### [SHORT TASK 1]
Put the lines of the records, from the line with "Task: Click the 'Терісінің" through the end of the records, into a JSON list of strings with one string per line, omitting blank lines.

· · · ·

During our time on Okinawa, my wife and I had a favorite date-night restaurant. Palm Springs was situated in a large round ring on the seventh floor of a building overlooking a nearby Marine Corps camp. They served French cuisine, or at least said they did. We didn’t know any better. On our first visit, we weren’t sure what to expect.

The meal came out in courses. Tiny little plates with a sprinkle of food on them. My American desire for a giant pile of delicious food protested this obvious mockery they called a “meal.”

But the first course and second were both stunning. Perfect. My wife looked at me with eyes wide, reflecting the surprise I’m sure my face revealed. Subsequent courses did not disappoint, packing absolute satisfaction into each plate that seemed too small to hold such taste.

The meal ended. We sat back, and considered how we felt. No overstuffed “loosen the belt” sensation. No desire for another bite. The gas tank gauge in our stomachs hit right on the “F” with no need for more.

That’s what the ending of a piece of writing is designed to do. That’s what I’m looking for, if applicable, when I critique.

Now I know, some of you are probably saying, “No it’s not! Are you kidding? What about hooks? How do I get the reader to keep reading?”

Well, SPOILERS: hooks are for H, not E, so bear with me a moment while I make my case.

· · · ·

### [SHORT TASK 2]
Condense the paragraph of the text above that begins "The meal ended" into a short bulleted list that keeps its main facts.

Rows from a dataset
· · · ·

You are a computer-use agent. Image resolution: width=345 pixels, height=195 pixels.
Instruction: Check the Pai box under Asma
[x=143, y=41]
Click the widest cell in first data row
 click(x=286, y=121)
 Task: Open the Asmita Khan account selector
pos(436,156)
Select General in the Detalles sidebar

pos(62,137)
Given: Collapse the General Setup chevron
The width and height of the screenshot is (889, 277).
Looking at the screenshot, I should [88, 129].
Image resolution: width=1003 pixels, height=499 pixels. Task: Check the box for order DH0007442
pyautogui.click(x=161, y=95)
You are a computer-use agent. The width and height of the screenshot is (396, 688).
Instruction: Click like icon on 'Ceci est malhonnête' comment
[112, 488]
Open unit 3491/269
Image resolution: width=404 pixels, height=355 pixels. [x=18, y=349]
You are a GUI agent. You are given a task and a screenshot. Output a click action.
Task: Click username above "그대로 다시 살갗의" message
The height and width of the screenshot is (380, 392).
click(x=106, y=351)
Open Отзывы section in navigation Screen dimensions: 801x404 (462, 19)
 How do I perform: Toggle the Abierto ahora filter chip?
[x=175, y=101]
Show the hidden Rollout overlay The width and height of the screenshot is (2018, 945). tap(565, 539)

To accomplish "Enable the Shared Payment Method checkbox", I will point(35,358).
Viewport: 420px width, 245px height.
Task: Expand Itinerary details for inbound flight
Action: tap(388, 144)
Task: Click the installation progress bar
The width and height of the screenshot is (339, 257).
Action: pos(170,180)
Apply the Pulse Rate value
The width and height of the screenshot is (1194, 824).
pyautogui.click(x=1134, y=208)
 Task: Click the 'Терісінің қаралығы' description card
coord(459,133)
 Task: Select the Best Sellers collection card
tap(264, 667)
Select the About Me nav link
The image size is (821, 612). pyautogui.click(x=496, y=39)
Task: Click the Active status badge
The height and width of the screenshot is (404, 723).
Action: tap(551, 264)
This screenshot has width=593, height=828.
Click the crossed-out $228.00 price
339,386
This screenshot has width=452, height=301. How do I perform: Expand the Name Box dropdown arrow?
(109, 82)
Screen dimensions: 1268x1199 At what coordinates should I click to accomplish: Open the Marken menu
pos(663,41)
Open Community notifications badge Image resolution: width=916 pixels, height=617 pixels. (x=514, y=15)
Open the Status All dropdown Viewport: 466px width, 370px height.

· · · ·

### [TASK SOLUTION 1]
[
  " Task: Click the 'Терісінің қаралығы' description card",
  "coord(459,133)",
  " Task: Select the Best Sellers collection card",
  "tap(264, 667)",
  "Select the About Me nav link",
  "The image size is (821, 612). pyautogui.click(x=496, y=39)",
  "Task: Click the Active status badge",
  "The height and width of the screenshot is (404, 723).",
  "Action: tap(551, 264)",
  "This screenshot has width=593, height=828.",
  "Click the crossed-out $228.00 price",
  "339,386",
  "This screenshot has width=452, height=301. How do I perform: Expand the Name Box dropdown arrow?",
  "(109, 82)",
  "Screen dimensions: 1268x1199 At what coordinates should I click to accomplish: Open the Marken menu",
  "pos(663,41)",
  "Open Community notifications badge Image resolution: width=916 pixels, height=617 pixels. (x=514, y=15)",
  "Open the Status All dropdown Viewport: 466px width, 370px height."
]

### [TASK SOLUTION 2]
- The meal ended, and the couple sat back to consider how they felt.
- They did not feel overstuffed.
- They had no desire for another bite.
- They were exactly full, with no need for more.